Erik Otto is San-Francisco based artists who depicts “fleeting moments of change and discovery” that are reinvented continually. Utilizing a wide range of mediums and found materials, Otto’s illustrations often center around themes of peace and chaos. Both dreamlike and refined, his painted work plays with concepts of order and disorder and the blending the boundaries between serene tranquility and underlying destruction.
Kelly Ording’s works pair the intuitive with the calculated in a blend of organic and geometric shapes; her precise and mathematical linework amplifies the singular shape, transforming it into a complete image by the process of repetition. Ording’s meditative work constructs a more abstract narrative landscape, with lines that build upon each other and bring the viewer into conversation with the piece directly as they experience it.
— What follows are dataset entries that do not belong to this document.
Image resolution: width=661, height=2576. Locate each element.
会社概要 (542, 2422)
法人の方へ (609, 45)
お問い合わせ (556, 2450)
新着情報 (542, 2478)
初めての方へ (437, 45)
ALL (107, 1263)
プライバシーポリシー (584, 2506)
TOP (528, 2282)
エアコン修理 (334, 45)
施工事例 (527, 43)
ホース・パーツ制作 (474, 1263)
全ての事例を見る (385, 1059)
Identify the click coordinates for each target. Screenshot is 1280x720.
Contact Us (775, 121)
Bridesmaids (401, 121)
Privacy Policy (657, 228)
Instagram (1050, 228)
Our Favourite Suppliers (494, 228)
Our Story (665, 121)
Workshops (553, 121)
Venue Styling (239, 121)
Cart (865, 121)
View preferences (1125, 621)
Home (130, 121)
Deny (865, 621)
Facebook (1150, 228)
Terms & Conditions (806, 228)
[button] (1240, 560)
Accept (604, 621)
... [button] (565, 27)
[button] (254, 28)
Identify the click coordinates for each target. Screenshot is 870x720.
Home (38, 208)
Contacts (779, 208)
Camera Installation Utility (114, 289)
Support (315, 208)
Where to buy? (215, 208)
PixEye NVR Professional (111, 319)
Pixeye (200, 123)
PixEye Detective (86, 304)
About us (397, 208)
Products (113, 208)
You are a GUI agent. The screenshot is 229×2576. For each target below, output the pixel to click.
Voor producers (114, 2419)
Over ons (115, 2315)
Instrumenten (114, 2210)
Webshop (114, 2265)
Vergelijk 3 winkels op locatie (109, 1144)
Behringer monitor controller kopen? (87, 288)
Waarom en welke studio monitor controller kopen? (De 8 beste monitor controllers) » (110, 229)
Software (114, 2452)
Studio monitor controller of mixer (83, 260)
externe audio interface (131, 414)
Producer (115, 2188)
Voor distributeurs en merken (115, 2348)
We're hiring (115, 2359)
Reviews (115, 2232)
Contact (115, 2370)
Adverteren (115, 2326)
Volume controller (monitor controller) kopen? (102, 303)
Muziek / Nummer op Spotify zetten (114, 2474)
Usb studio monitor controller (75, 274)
Instead of aiming to directly represent a story from the artist’s life, the pieces themselves depict a creative process and evolution that allows the viewer to interpret build their own narrative experience out of the resulting imagery.
Ted Lincoln uses a variety of techniques to create works that explore the transitory nature of landscape, drawing upon his cultural background and experiences as well as the influence of both eastern and western cultures, philosophies, and practices. Using industrial materials such as steel, aluminum, acids, and automotive enamel to create his work, the austere nature of his materials are softened and rendered into contemplative spaces that simultaneously feel both strong and illusive. Sergio Garcia draws inspiration from the unconventional, creating sculptures that pair the unorthodox with the ordinary. It is his desire to stimulate the creative subconscious with the viewer in a way that creates not only an emotional relationship with the sculpture, but conjure up an implicit question about the piece that causes the viewer to think. At the core, the aim of his art is the desire to not only make an impression, but to evoke a human response.
Recently named one of the Top 15 Contemporary Artists to Collect by Business Inside, Portland-based artist Peter Gronquist has been expanding upon his previous body of work through abstraction. Blending the effects of color field painting with offhanded gestural movement, Gronquist has rendered the organic movement of paint on a smooth matte surface to ethereal effect. In what he describes as a “liberation” from the high production value and ironic nature of the work that dominated his early career, Gronquist has produced a series of new work that is visceral, experimental and raw, focused on leaving a mark with inner sincerity.
The diverse artists’ practices represented within Winter Group Show embody Joseph Gross Gallery’s long-standing mission of representing artists who are not only pioneering new genres, but questioning, innovating and reinventing the value of artistic medium.
LOCATION:
Joseph Gross Gallery: 548 W 28th Street, Chelsea NY.